With 15" you got bigger brakes. I don't even need the trailer brakes hooked up to stop the procession.

Power locks; no computer
Power mirrors; no computer
Power seat; no computer
Delayed wipers, front and rear; no computer
Automatic transmission; no computer
Power steering; no computer
Interior lights; no computer
Power lift gate release; no computer
Head lights with high and low beams; no computer
Struts and shock absorbers; no computer
Brake lights and turn signals; no computer
Fuel level gauge, temperature gauge, oil pressure gauge, voltmeter; no computer
Day / night rear-view mirror that I am smart enough to know how to dim when I want it to, not when some computer tells me I want it to.
Back-up lights that turn on automatically with a simple switch; no computer
Electric starter motor with a neutral safety switch in the circuit; no computer
Front and rear heaters and AC units, four speed fan; no computer
No anti-theft system which are real effective at keeping owners from driving their cars.
CD / cassette radio that I can get the service manual for.
Oh, I do have an electronic module for the overhead compass / thermometer, but I can still drive the van if that ever fails. Try doing that if the electronic instrument cluster fails, which is real common.
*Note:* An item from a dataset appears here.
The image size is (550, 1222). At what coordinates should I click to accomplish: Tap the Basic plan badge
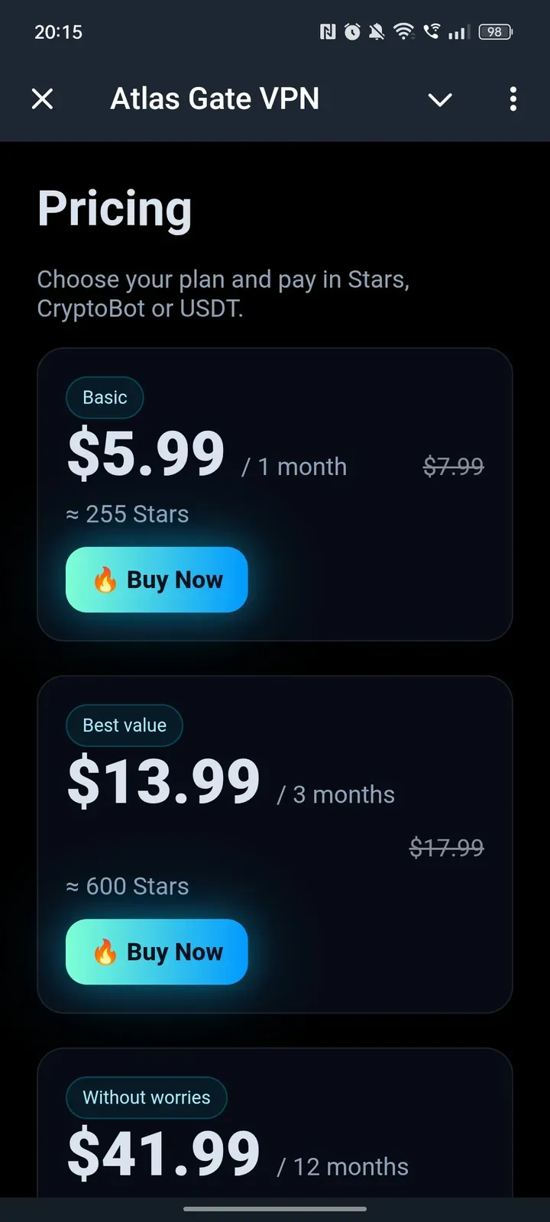105,397
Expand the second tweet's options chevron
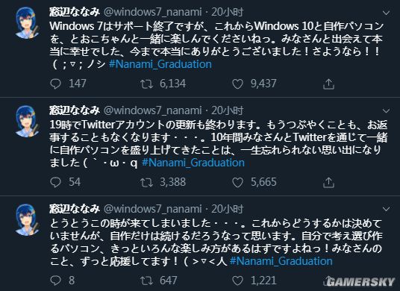400x291 pixels. coord(387,110)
Everything on that list involves at least one computer on every new car, and just to be sure there is sufficient use of unnecessary technology, we have computers to control the computers. It makes me sick to know that I can't buy a new van like this one, and I might have to make it last another ten to twenty years. I don't mind paying for someone to provide services that I can't do or don't care to do, but I'm a mechanic, and as such I refuse to pay another mechanic to do my job. The problem is there is way too much that can only be fixed by replacing expensive parts, including computers, then they must be programmed by the dealer. I will never own a vehicle that I am forced to go to someone else, period.

I've been amazed for 25 years how everything comes in pairs. Two cars need struts in the same day. Two leaking radiators in the same day. Now it's with these questions. I just replied to another fellow about a friend I tried to help a couple of nights ago. He's trying to repair an $8000.00 computer board for a half million dollar tree harvester. A cable got pinched and it blew a surface-mount transistor right off the board, then we found a roasted 8-pin IC. We spent two hours taking the machine apart so we could look at the good board in that one and get part numbers. I have a hot-air soldering station and the equipment to replace those tiny parts, but for the shock to destroy those parts like that, you know more parts are going to be damaged and have no external clues. They're trying to round up some other failed boards that we can swipe parts from, but I seriously doubt we're going to be able to fix this one. Still, they seem to appreciate my enthusiasm.

You can bet the owner of that machine is crying. How in the word did we ever manage to cut trees down before we had computers to tell us how to do it?

I have to assume the engineers are insane.

The reality is the production cost of these computers, once the development is done, is extremely low, so on their end, it costs them very little to give us touch screens, doors that lock themselves at 15 mph, interior lights that fade out slowly, and other similar toys and gimmicks. What they don't seem to care about is the difficulty in diagnosing this stuff when it fails, and you know with the environment it lives in, it's going to fail, and the cost of repairing these systems. Remember the kid's game "Mouse Trap"? The goal is to take something simple and turn it into something unnecessarily complicated. Well, with all the manufacturing technology we have today, they should be able to build a car that is ultra-reliable and trouble-free, but how can they make any money on that?